O secretário municipal adjunto de Saúde, Fabiano Pimenta, garante que, mesmo com a ficha simplificada, os agentes de endemias completam as informações investigando os casos. E por meio dos exames laboratoriais cruzam as informações para saber se a pessoa infectada já estava na estatística. Ele disse que não há discrepância entre os dados oficiais sobre o avanço da dengue na capital e o número real de casos da doença no município.

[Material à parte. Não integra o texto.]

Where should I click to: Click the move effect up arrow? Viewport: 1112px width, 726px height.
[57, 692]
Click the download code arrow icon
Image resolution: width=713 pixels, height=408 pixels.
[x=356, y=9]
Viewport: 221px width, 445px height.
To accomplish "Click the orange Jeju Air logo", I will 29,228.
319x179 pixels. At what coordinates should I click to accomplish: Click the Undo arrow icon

Corrida aos postos o fim de semana
No fim de semana, os consultórios de seis centros de saúde de Belo Horizonte ficaram lotados depois que a SMS decidiu manter abertas as unidades para atender pacientes com suspeita de dengue. Segundo o órgão, 639 pessoas foram acolhidas nos postos dos bairros Providência (Região Norte), Santa Terezinha (Pampulha), Pompeia (Leste), Alcides Lins, São Paulo e Olavo Albino (Nordeste). Os centros foram estrategicamente escolhidos para atender as localidades com maior demanda. Fabiano Pimenta afirmou que o município tem acompanhado a evolução da doença e deve autorizar a abertura de outros postos nos fins de semana.
A unidade com maior número de acolhimentos foi o posto do Bairro Olavo Albino, com 202 pacientes. Na única unidade disponível da Regional Norte – que até a última quarta-feira tinha 463 casos confirmados de dengue, maior número notificações em BH –, 136 pessoas receberam tratamento médico. No Santa Teresinha, foram feitos 133 exames. As unidades dos postos Alcides Lins, São Paulo e Pompeia funcionaram somente no sábado e receberam, juntas, 168 pacientes em buscas de testes para a confirmação da doença.

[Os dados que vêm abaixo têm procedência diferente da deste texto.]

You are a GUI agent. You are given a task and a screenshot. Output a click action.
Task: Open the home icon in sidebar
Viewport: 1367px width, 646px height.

Outra medida que será adotada pela secretaria é a instalação de contêineres em alguns centros de saúde para atendimento exclusivo de pacientes com sintomas de dengue. O primeiro deve funcionar na quinta-feira em um posto na Região do Barreiro. Com o equipamento, o órgão espera resolver um dos principais problemas na maioria das unidades de atendimento: a falta de espaço físico para receber pessoas com suspeita de contágio pelo vírus. “Temos um plano de contingência e estamos acompanhando a evolução dos casos suspeitos em todos os 147 centros de saúde da capital. O uso dos contêineres sempre será definido de acordo com a demanda para oferecer um espaço específico para receber quem apresenta os sintomas da dengue”, afirma o secretário adjunto de Saúde.
No fim de semana, o atendimento nos postos de saúde foi direcionado apenas para os casos de suspeita de dengue. As unidades receberam pacientes de vários bairros, o que, segundo a secretaria, justifica a grande procura. No centro de saúde, as pessoas passaram por triagem e já iniciaram a hidratação por via oral. Segundo o secretário adjunto, amostras de sangue também foram colhidas para acelerar o diagnóstico.
Agentes de controle de zoonoses continuam percorrendo as áreas mais infestadas por focos do mosquito Aedes aegypti na capital com pulverizadores costais. Eles estiveram ontem com o fumacê no Bairro Céu Azul, na Região da Pampulha.